• _Soal yang Dikerjakan_:
Tolong sebutkan kepanjangan singkatan PMSE menurut teks tentang kebijakan perpajakan.

• _Teks Latihan_:
_____
(1) Kebijakan di bidang perpajakan sebagaimana dimaksud dalam Pasal 1 ayat (4) meliputi:
- penyesuaian tarif Pajak Penghasilan Wajib Pajak badan dalam negeri dan bentuk usaha tetap;
- perlakuan perpajakan dalam kegiatan Perdagangan Melalui Sistem Elektronik (PMSE);
- perpanjangan waktu pelaksanaan hak dan pemenuhan kewajiban perpajakan; dan
- pemberian kewenangan kepada Menteri Keuangan untuk memberikan fasilitas kepabeanan berupa pembebasan atau keringanan bea masuk dalam rangka penanganan kondisi darrrrat serta pemulihan dan penguatan ekonomi nasional.
_____
• _Data yang Diberikan_:
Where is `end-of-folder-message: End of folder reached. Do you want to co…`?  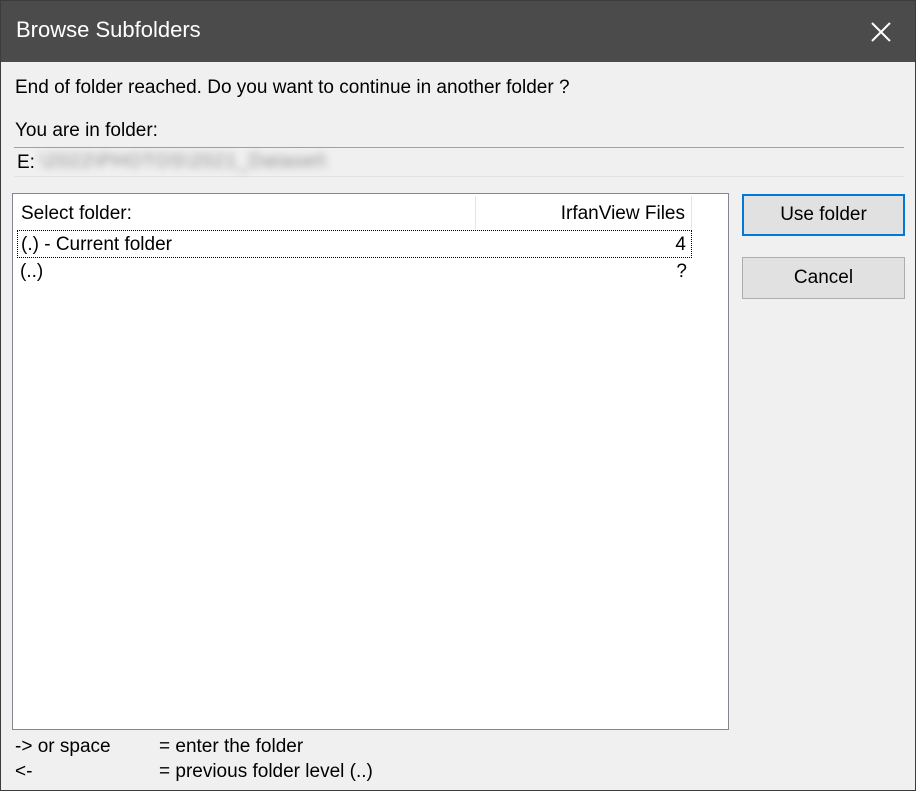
_____
• _Jawaban Latihan_:
Perdagangan Melalui Sistem Elektronik.